O famigerado ajuste transformou-se em uma ferramenta para justificar cortes seletivos

Políticos e funcionários dos governos têm se valido do conceito de orçamento ciclicamente ajustado para limitar a disponibilidade de políticas que pareçam viáveis para a comunidade. Gestores públicos podem, dessa forma, evitar o aborrecimento de tomar responsabilidade política por suas escolhas: Nós temos de fazer! O orçamento determina!

Por rádio, televisão e jornal, as ­pessoas são “informadas” que precisam se sacrificar, aceitar cortes nos gastos sociais e menos direitos e benefícios trabalhistas, ou encarar a destruição da economia – tudo em nome da ciência econômica.
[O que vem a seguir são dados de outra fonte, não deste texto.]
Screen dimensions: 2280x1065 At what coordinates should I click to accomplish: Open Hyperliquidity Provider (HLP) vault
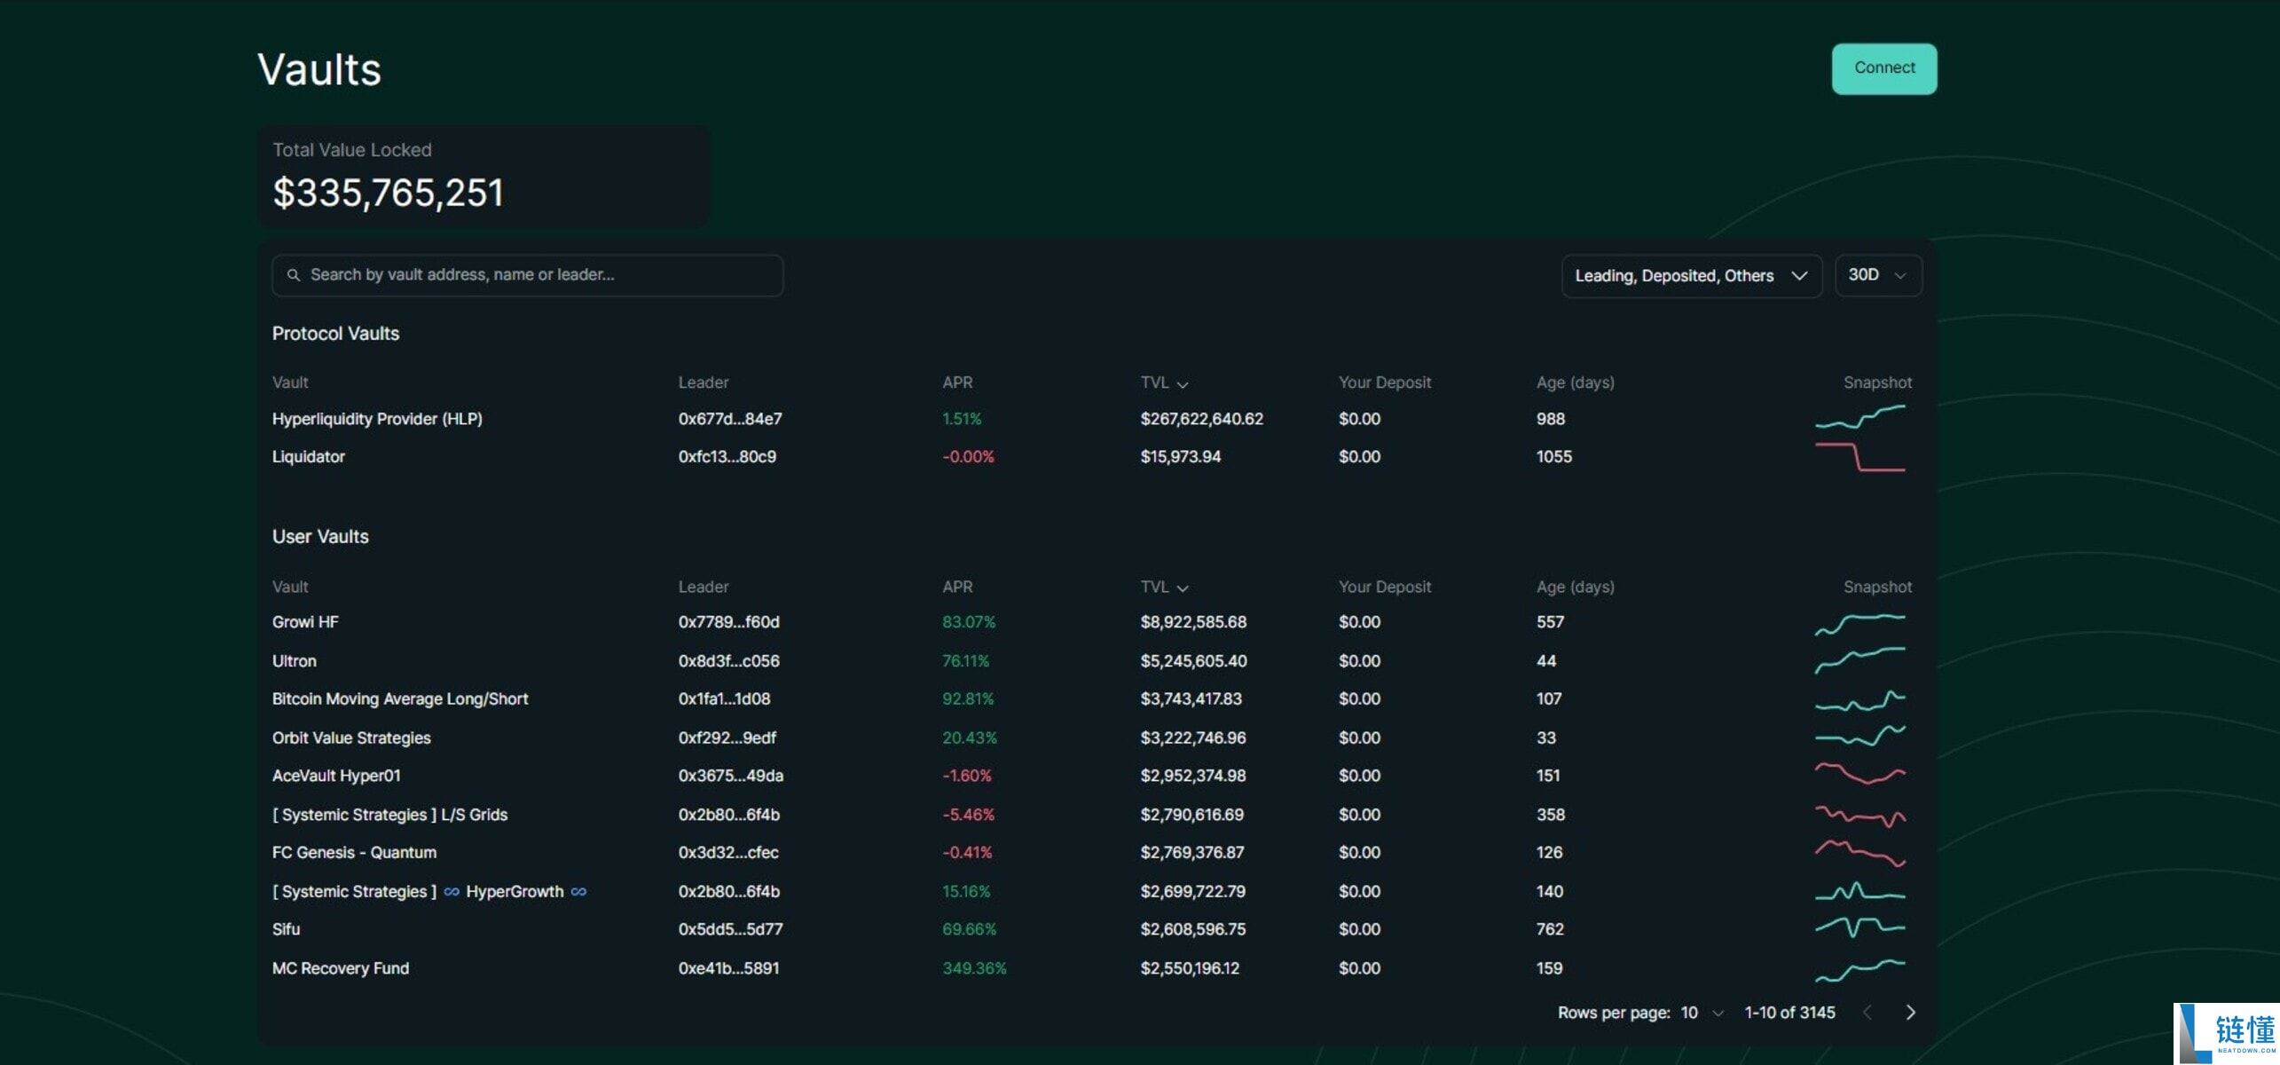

Caberia aqui, a menção a um episódio da história econômica que ilustra as consequências sociais da visão equilibrista. Vou me valer da narrativa de Hjalmar Schacht, o economista que coordenou a recuperação da economia alemã depois da trombada da Grande Depressão:

“A economia alemã estava mais uma vez no fundo do abismo, e mais de 6 milhões de desempregados corriam pelas ruas em busca de sustento, prontos para seguir um guia providencial que os tirasse da miséria. Quando penso no chanceler Brüning, fico atordoado! Mostrou, mais uma vez, uma compreensão da situação que desafiava a inteligência, ao escolher este momento para acentuar ainda mais a sua política de deflação, preocupado com seu único objetivo: alcançar a todo o custo um equilíbrio nas finanças públicas! Ele, provavelmente, queria que o país morresse, mas com boa saúde… Felizmente, Hindenburg acabou demitindo Brüning, a quem o povo havia apelidado de ‘o chanceler da fome’. Era maio de 1932. Tarde demais, o estrago estava feito”.

O estrago provocado pela austeridade do equilibrista Brüning resultou na ascensão do Partido Nacional-Socialista nas eleições de 1933. Convidado para retomar o comando da economia, ­Hjalmar Schacht refletiu:

“Se houver fábricas não utilizadas, máquinas não utilizadas e estoques não utilizados, também deve haver capital não utilizado. Mobilizar esse capital com empréstimos (ao governo) seria um empreendimento sem esperança. A confiança pública na capacidade do Estado foi prejudicada por governos anteriores ­(Schacht faz menção aos temores despertados pela hiperinflação de 1922/23). Eu tinha, portanto, de encontrar uma maneira de mobilizar esse capital jacente nos depósitos e nos bolsos onde ele estava guardado, sem esperar que ele continuasse parado por muito tempo ou pudesse perder o seu valor. A partir desse pensamento surgiu o esquema que mais tarde se tornou conhecido como Mefo-Bills (Letras Mefo)”. •

Publicado na edição n° 1286 de CartaCapital, em 22 de novembro de 2023.